Virginia Democratic gubernatorial candidate Terry McAuliffe, who served as chairman of GreenTech Automotive from 2010 to 2012, wrote an op-ed in the Washington Post on Friday that offered an unusual view of the fiduciary responsibilities of the chairman of a multi-million dollar start up company.
The Post reported in July that the Securities and Exchange Commission is investigating the promises made to investors in a $50 million 2009 Private Placement Memorandum, the proceeds of which were invested in GreenTech. In a novel interpretation, McAuliffe wrote that “the investigation appears to be looking at a document allegedly prepared for potential investors — something I was not responsible for as chairman.”
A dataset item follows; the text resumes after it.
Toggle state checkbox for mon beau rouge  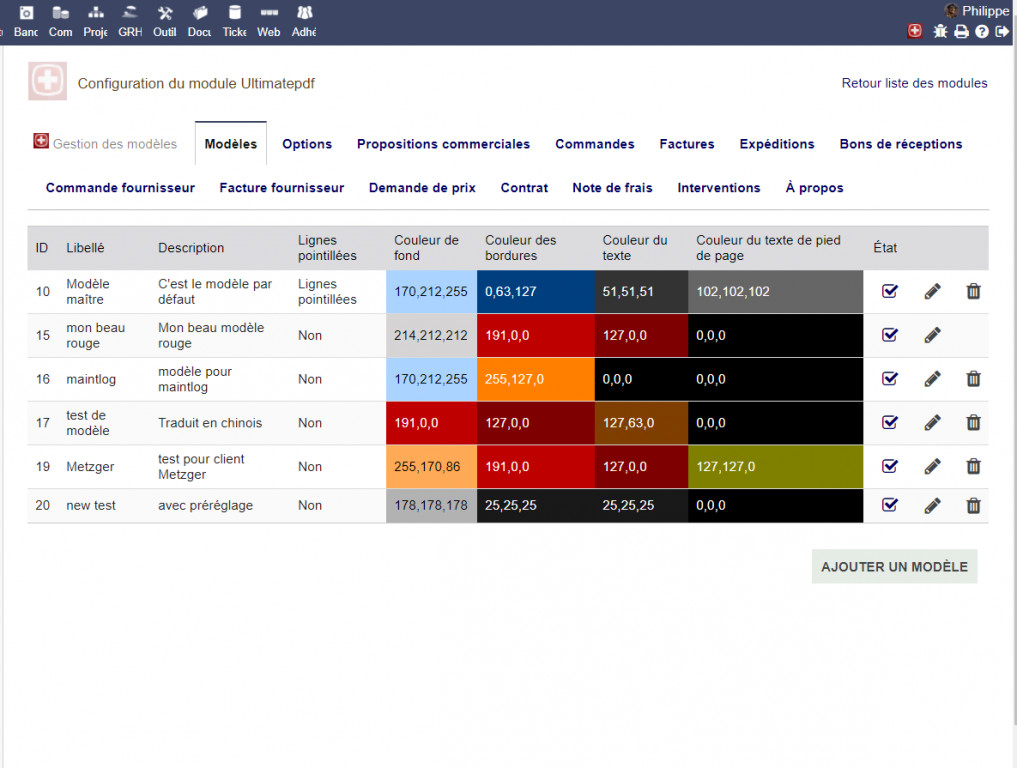click(x=889, y=335)
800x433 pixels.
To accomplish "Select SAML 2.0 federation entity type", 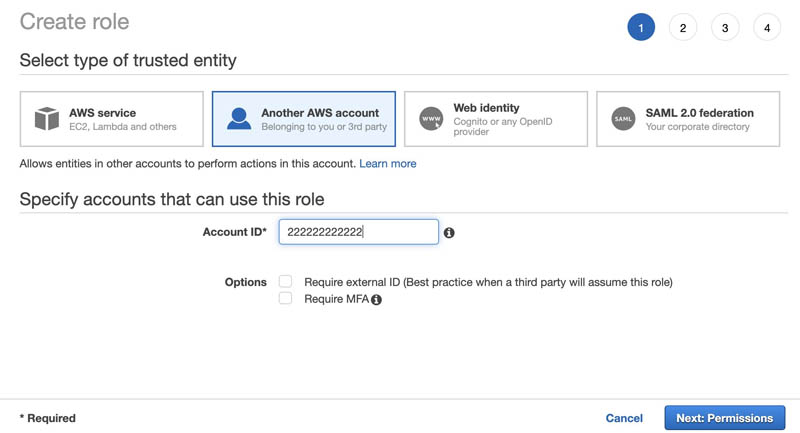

Douglas Y. Park, a nationally recognized expert on corporate governance with a Ph.D. from the Stanford Graduate School of Business and a J.D. from the University of Michigan, said that McAuliffe may have more of a fiduciary responsibility with regards to the company’s fundraising documents than he thinks. “Under Delaware law, corporate officers and directors have the same fiduciary duties to the corporation,” he told Breitbart News. “Whether he was an senior officer or a board member he can be held responsible for statements that are made in the Private Placement Memorandum. A good plaintiffs’ securities lawyer is going to go after him, the executives, and the board members.”
During McAuliffe’s tenure as chairman of GreenTech, the company raised money based on three Private Placement Memoranda. The first one was completed in August, 2009, six months prior to McAuliffe’s assumption of the chairman’s position. However, the company raised only $2.5 million from that offering document prior to March 2010, and raised an additional $5 million after McAuliffe became chairman.
As chairman, McAuliffe was both a member of the board of the parent company of GreenTech Automotive, but also actively participated in soliciting EB-5 investments from foreign nationals.
The two subsequent Private Placement Memoranda were written and circulated while McAuliffe was chairman.
McAuliffe has often mentioned his “fiduciary responsibilities” to other shareholders when it came to the decision on location of the proposed but not yet built electric vehicle manufacturing facility. He told a Virginia Democratic gathering in May 2011 that he had a “fiduciary responsibility” to locate the facility in Mississippi rather than Virginia, where he lives and is running for governor, because Mississippi offered the company more financial incentives.